● Source
________________________

# TOC

  __Chapter 4 - Parsing structure in text__

1. [Import](#Import)
1. [Why we need parsing](#Why-we-need-parsing)
1. [Different types of parsers](#Different-types-of-parsers)
1. [A regex parser](#A-regex-parser)
1. [Dependency parsing](#Dependency-parsing)
1. [Chunking](#Chunking)
1. [Information extraction](#Information-extraction)


# Import

<a id = 'Import'></a>

In [2]:
# Standard libary and settings
import os
import sys
import importlib
import itertools
import warnings

warnings.simplefilter("ignore")
from IPython.core.display import display, HTML

display(HTML("<style>.container { width:95% !important; }</style>"))

# Data extensions and settings
import numpy as np

np.set_printoptions(threshold=np.inf, suppress=True)
import pandas as pd

pd.set_option("display.max_rows", 500)
pd.set_option("display.max_columns", 500)
pd.options.display.float_format = "{:,.6f}".format

# Modeling extensions
import nltk

# Visualization extensions and settings
import seaborn as sns
import matplotlib.pyplot as plt

%matplotlib inline
sns.set_style("whitegrid")

# Why we need parsing

Parsing is useful for defining a set of rules that can be used as a tempalte to write sentence and arrange words in the proper order. As humans learn their native language in childhood, we instinctively take to the rules of our language. We try to replicate this process in NLP through text parsing.


<a id = 'Why-we-need-parsing'></a>

In [5]:
# grammar rules with a very limited vocabulary and generic rules
# some example sentences would be 'president eats apple' and 'obama drinks coke'
from nltk import CPG

to_grammar = nltk.CPG.fromstring(
    """
S -> NP VP
VP -> V NP
V -> "eats" | "drinks"
NP -> Det N
Det -> "a" | "an" | "the"
N -> "president" | "Obama" | "apple" | "coke"
"""
)

ImportError: cannot import name 'CPG' from 'nltk' (C:\Users\petersont\AppData\Local\Continuum\anaconda3\lib\site-packages\nltk\__init__.py)

# Different types of parsers

A parser is a procedural interpretation of grammar that searches through a defined space and finds an optimal pathway to create a sentence. There are several parsers available:

__Recursive descent parser__

This straightforward form of parsing that involves a top-down process where the parser attempt to verify that the syntax of the input stream is correct as read from left to right. A basic summary of this operation is that the process reads characters from the input stream and evaluates compliance  with the grammar rules. For example, the parser looks ahead one character and advances the the process when it gets a proper match.

__Shift-reduced parser__

This is a simple bottom-up parser, which involves comparing the left hand side of a grammar rule set and replaces the placeholders with the output specified on the right hand side of the grammar rules.

__Chart parser__

A chart paraser is a dynamic programming method that stores intermediate results and reuses them when it makes se.


<a id = 'Different-types-of-parsers'></a>

# A regex parser
A regex parser uses regular expressions uses grammar rules and POS-tagged strings. The parser uses these rules to parse sentences and generate a tree.

________________________

● Source material

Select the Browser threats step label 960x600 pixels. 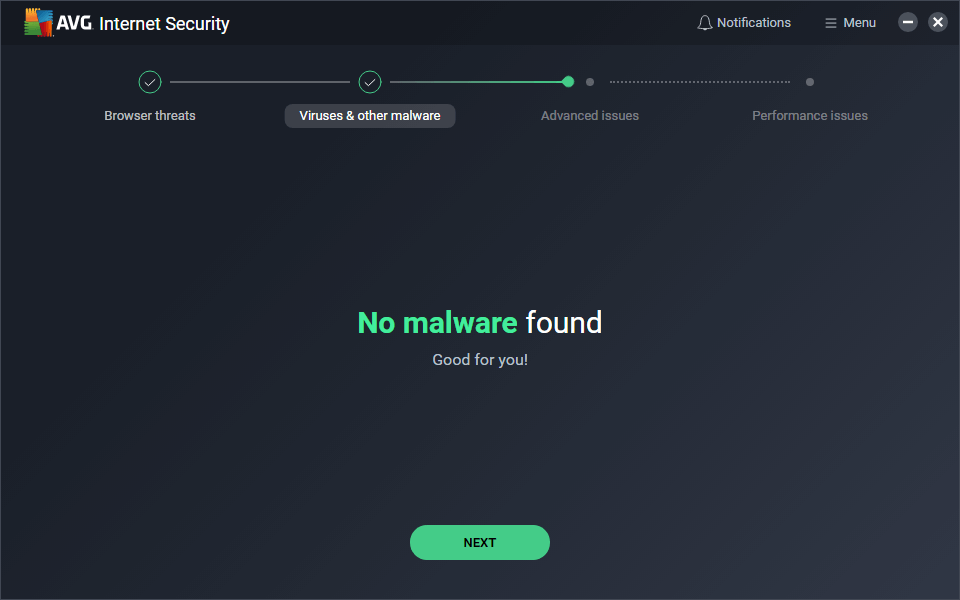click(150, 116)
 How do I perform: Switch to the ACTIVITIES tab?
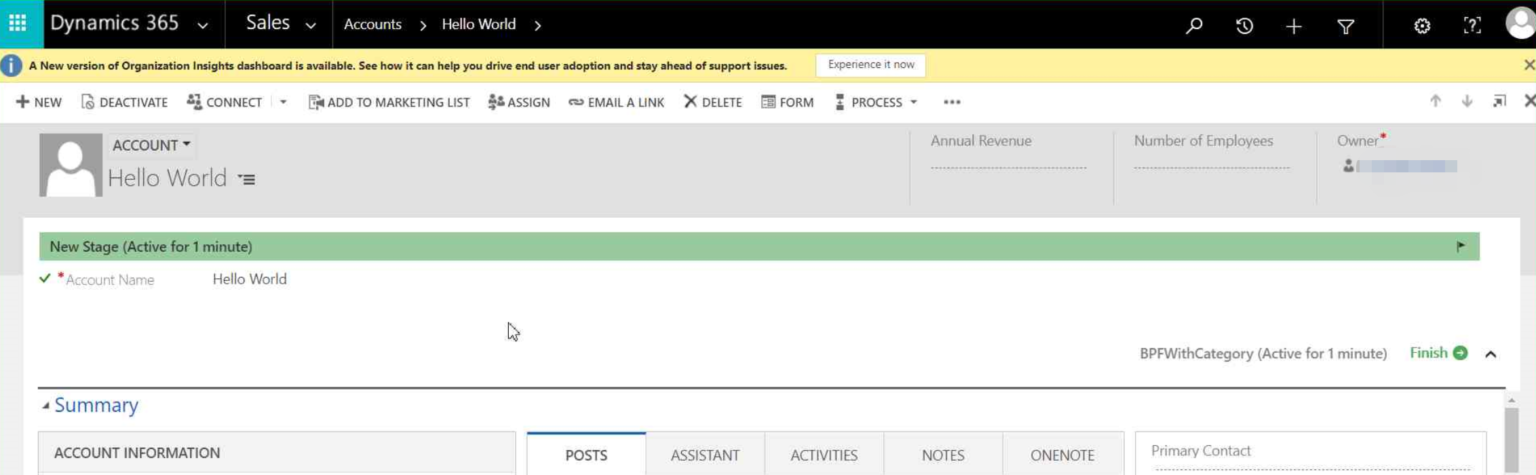point(824,455)
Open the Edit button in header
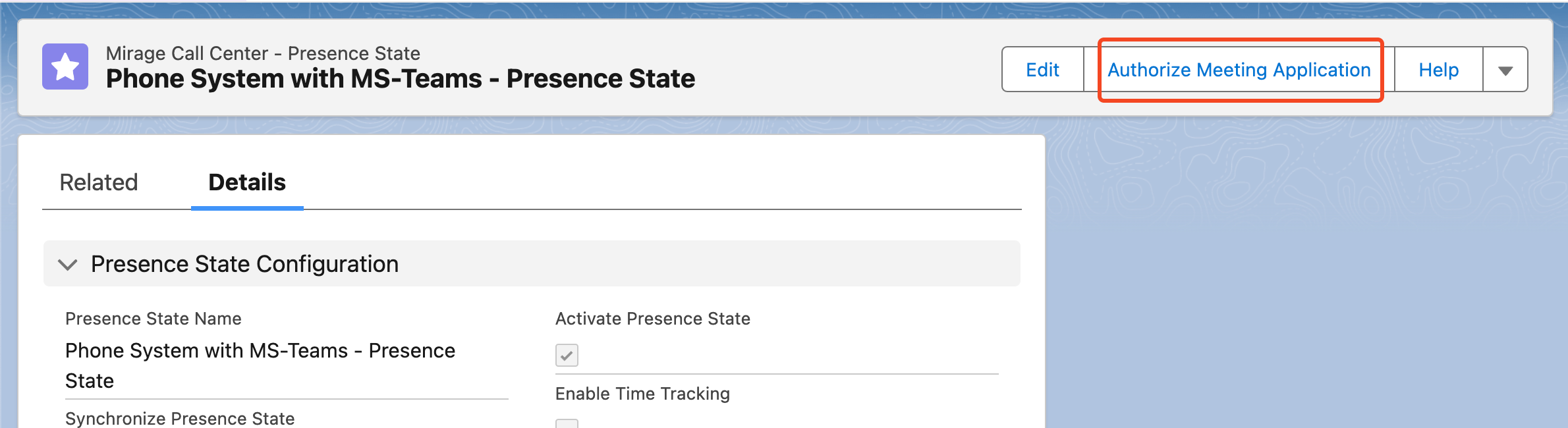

________________________

● Tasks
A) In the parsing notebook, which parser is called a simple bottom-up parser?
B) Reproduce everything in the parsing notebook from "ImportError: cannot import" down to "a proper match.".

● Solution list
A) The shift-reduced parser.

B)
ImportError: cannot import name 'CPG' from 'nltk' (C:\Users\petersont\AppData\Local\Continuum\anaconda3\lib\site-packages\nltk\__init__.py)

# Different types of parsers

A parser is a procedural interpretation of grammar that searches through a defined space and finds an optimal pathway to create a sentence. There are several parsers available:

__Recursive descent parser__

This straightforward form of parsing that involves a top-down process where the parser attempt to verify that the syntax of the input stream is correct as read from left to right. A basic summary of this operation is that the process reads characters from the input stream and evaluates compliance  with the grammar rules. For example, the parser looks ahead one character and advances the the process when it gets a proper match.